When the cutover to CockroachDB occurred, it took three attempts to succeed. Salvatori showed the Roachfest audience a video screen capture of the moments leading up to the successful migration — and the triumphant aftermath.
“This is literally a lossless cutover, as far as I can tell,” one engineer said in the video, after the migration worked.
Handling 1.9 Petabytes of Data
So how is it working? Czabator, who joined DoorDash in February (from Cockroach) and works on its storage infrastructure team, gave the RoachFest audience an update.

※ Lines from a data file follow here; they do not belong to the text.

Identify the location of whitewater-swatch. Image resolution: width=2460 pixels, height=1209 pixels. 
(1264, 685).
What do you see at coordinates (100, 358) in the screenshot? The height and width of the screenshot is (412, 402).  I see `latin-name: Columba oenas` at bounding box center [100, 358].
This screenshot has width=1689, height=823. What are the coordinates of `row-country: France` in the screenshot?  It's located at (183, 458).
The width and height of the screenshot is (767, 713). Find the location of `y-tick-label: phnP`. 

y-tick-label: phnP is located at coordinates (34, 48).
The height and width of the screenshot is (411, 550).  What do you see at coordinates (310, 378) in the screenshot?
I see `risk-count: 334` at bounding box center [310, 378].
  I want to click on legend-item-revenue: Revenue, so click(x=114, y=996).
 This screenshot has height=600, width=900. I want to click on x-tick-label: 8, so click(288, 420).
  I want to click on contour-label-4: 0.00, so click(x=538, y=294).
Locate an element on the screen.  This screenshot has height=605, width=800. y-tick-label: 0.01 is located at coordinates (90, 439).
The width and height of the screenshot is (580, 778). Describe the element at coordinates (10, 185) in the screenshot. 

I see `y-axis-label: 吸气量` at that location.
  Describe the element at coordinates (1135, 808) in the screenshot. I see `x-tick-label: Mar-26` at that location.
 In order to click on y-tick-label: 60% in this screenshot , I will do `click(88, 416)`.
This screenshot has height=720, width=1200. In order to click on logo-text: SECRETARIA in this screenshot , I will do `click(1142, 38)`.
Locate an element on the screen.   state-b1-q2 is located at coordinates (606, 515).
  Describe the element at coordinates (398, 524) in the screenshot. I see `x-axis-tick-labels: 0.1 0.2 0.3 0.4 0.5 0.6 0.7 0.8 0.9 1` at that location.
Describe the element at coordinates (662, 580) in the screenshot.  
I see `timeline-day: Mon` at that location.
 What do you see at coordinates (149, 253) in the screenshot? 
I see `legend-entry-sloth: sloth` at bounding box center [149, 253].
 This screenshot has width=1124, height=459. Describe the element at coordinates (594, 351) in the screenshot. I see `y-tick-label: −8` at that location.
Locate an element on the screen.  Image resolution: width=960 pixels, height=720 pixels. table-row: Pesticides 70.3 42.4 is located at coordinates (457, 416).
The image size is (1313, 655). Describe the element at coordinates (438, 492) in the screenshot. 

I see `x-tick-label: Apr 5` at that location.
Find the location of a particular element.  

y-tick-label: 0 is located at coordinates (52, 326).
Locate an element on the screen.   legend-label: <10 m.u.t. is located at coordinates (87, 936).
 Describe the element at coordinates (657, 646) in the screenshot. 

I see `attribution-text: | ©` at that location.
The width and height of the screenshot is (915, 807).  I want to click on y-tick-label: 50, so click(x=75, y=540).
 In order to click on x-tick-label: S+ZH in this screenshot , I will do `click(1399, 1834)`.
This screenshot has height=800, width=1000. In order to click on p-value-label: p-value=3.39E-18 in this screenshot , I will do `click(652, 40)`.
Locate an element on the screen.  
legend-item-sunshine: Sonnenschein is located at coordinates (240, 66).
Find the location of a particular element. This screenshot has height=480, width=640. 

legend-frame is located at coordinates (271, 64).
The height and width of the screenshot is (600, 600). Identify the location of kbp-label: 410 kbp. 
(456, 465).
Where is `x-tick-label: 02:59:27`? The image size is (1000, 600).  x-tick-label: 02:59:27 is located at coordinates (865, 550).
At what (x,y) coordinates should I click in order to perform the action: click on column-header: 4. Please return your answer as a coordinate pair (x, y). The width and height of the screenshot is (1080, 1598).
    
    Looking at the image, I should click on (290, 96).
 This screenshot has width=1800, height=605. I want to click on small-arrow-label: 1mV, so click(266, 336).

DoorDash currently runs Cockroach in a single AWS region, running three AZs in that region. Since the fall of 2022, it has seen the number of nodes it runs increase by 55% (from about 1,500 to more than 2,300). However, the amount of data it handles has more than doubled, from just under 1 to 1.9 petabytes.
The online food ordering company’s teams use a self-service console to manage CockroachDB users and to handle schema management, index operations and changefeeds.
DoorDash has also developed a control plane for automation and operational tasks within CockroachDB and other technologies, Czabator said. The control plan leverages Argo workflows for things like repaving (replacing all the nodes in a cluster with new ones), in-place upgrades, scaling up or down, operations monitoring, managing settings and users, and running health checks.
“This has been a really big win for us,” he said. “Historically some of these operations have been vectors for incidents. When you have a human involved, things can get messed up. Sometimes there’s too much data, too much to interpret.”
The time saved has been significant, he said. For instance, manually repaving all nodes in production would take 100 days of work. With the automation, it takes only 10.
Among other results:
- Scaling, using Amazon Web Services autoscale groups, has also become easier. When a certain level of CPU is used, three new nodes — one for each AZ — are autogenerated within two minutes, with traffic flowing to the new nodes.
- Over the last year, despite the addition of about 70 clusters, the volume of alerts the teams received about incidents declined.
- DoorDash has piloted using AWS EC2 m7g incidences, powered by AWS Graviton processors, in production alongside its CockroachDB ARM build, seeing better query throughput and significant declines in latency: about 35% in average p999 latency, and 45% in average P99 latency. The cost of using EC2 m7g incidences also saves DoorDash about 15% in cost compared to AWS EC2 m6i incidences, which are powered by Intel processors.
One of DoorDash’s core values, Czabator said, is “1% better every day.”
That means constant iteration, he said: “One of the ways that manifests in our organization is by continually refining the alarms, alerts, the metrics we have around Cockroach to improve the service to our customers.”